* _TEXTO FORNECIDO_:
******

O equilíbrio emocional é responsável pelo comportamento enquanto se apresentam as alterações celulares, as transformações que ocorrem em quase todos os órgãos como resultado do seu funcionamento, das agressões internas e externas, sem que afetem o bem-estar geral que deve ser mantido.
Outras vezes, instabilidades emocionais vindas de expectativas naturais do processo de crescimento, preocupações em torno das necessidades que formam o mapa da conduta social, aspirações idealísticas, dores morais internas, insatisfações com alguns resultados de empreendimentos não vitoriosos, contribuem para a ansiedade, porém sob o controle da mente administradora, que prossegue estimulando a produção das monoaminas (substancias bioquímicas derivadas de aminoácidos) responsáveis pela alegria, pela felicidade: dopamina, serotonina, noradrenalina...
O vento que vergasta o vegetal dá-lhe também resistência e vigor.
Da mesma forma, os fenômenos, às vezes desagradáveis da jornada humana, contribuem para vitalizar os sentimentos e fortalecer a coragem, proporcionando valores dignificantes.
Não há ninguém, no corpo físico, que não esteja sujeito a tropeços e quedas, assim como, ao soerguimento e à continuação da marcha.
Mesmo que traga preocupações e desencantos o amor é o principal elemento vitalizador da luta evolutiva. Pela precariedade dos sentimentos ainda não desenvolvidos,  é natural  que se ame buscando algum retorno. Mas o ideal será que o amor se expresse como efeito da alegria de viver e de expandir as emoções, as alegrias de que a pessoa se sinta possuída, por descobrir esse dom precioso – a dracma pedida no desconhecimento – que é mais benéfico para quem o possui.

******

* _TAREFAS_:
[a] Responda com base no texto sobre equilíbrio emocional:
(i) Quais monoaminas são citadas como responsáveis pela alegria e pela felicidade?
(ii) O que o vento que vergasta o vegetal também lhe dá?
(iii) Qual é apontado como o principal elemento vitalizador da luta evolutiva?
[b] Troque "ansiedade" por "inquietação" no trecho do texto sobre equilíbrio emocional entre "Outras vezes, instabilidades" e "dopamina, serotonina, noradrenalina...", inclusive, e apresente o trecho resultante.
Os itens não são necessários para resolver as tarefas.

******

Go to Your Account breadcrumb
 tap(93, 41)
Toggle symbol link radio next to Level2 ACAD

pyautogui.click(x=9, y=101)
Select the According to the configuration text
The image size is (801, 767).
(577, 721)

******

* _RESPOSTAS_:
[a]
(i) Dopamina, serotonina e noradrenalina.
(ii) Resistência e vigor.
(iii) O amor.

[b]
Outras vezes, instabilidades emocionais vindas de expectativas naturais do processo de crescimento, preocupações em torno das necessidades que formam o mapa da conduta social, aspirações idealísticas, dores morais internas, insatisfações com alguns resultados de empreendimentos não vitoriosos, contribuem para a inquietação, porém sob o controle da mente administradora, que prossegue estimulando a produção das monoaminas (substancias bioquímicas derivadas de aminoácidos) responsáveis pela alegria, pela felicidade: dopamina, serotonina, noradrenalina...